Editorial: Debt is a trap for all of us
Nov 17 2012
Canadians - and especially British Columbians - have developed a remarkable, and risky, level of comfort with debt. British Columbia consumers now owe an average of $39,600 in short-term debt, according to a report by TransUnion, a credit-reporting agency. Car loans, credit cards, lines of credit - we happily borrow against the future to get the things we want today. That's 50 per cent higher than the Canadian average debt of $26,800.
Paradoxically, high mortgage debt is likely a factor in people's willingness to borrow for other things. Once homeowners owe $500,000, an extra $25,000 for a new car or vacations doesn't seem all that significant.
Debt is not inherently bad. British Columbians are using all that borrowed money to buy goods and services, giving the economy a useful boost at a difficult time.
But Finance Minister Jim Flaherty and Bank of Canada Governor Mark Carney have warned that the current levels of household debt pose a threat to the economy. Carney said last month debt is too high, creating the risk people will decide - or be forced - to cut spending to pay off loans. A "sharper-than-expected deceleration in household spending" could mean slower-than-expected growth for the economy.
Carney even suggested interest rates might have to rise to encourage people to borrow less.
High levels of debt do mean people are at risk should circumstances change. Carney's warning notwithstanding, interest rates are not likely to rise significantly. But increases are always a possibility, pushing up the costs of debt. Any slowdown that brings job losses will leave some people unable to keep up their payments.
Those kinds of developments could create individual hardship, and a future drop in consumer spending that hurts the economy.
Even without changes in the economic situation, the reality is that the money borrowed today has to be repaid at some point. Debt has grown four times as fast as average incomes over the past five years; future repayments will take a significant share of family budgets. Again, potential bad news for the economy.
Some of the debt boom, economists say, has been prompted by a decade of rising house prices. People felt comfortable taking on debt as the equity in their homes has risen.
That raises the spectre of a sharp drop in spending by nervous consumers if housing prices fall.

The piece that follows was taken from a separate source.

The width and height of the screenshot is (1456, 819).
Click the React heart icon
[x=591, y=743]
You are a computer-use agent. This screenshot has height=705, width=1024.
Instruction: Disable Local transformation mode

There's an odd contradiction here. Canadians tend to laud virtues of thrift and living within your means - but for other people.
And, of course, for governments. This week the B.C. legislature finance committee reported that it heard great concern about government debt and deficits in its pre-budget tour. But the taxpayer-supported debt in B.C. is $8,800 per person - less than one-quarter the average consumer debt.
It's time to start working harder at living within our means. Those debts we're racking up are inevitably going to come due - and the reckoning could be tough for families and the economy.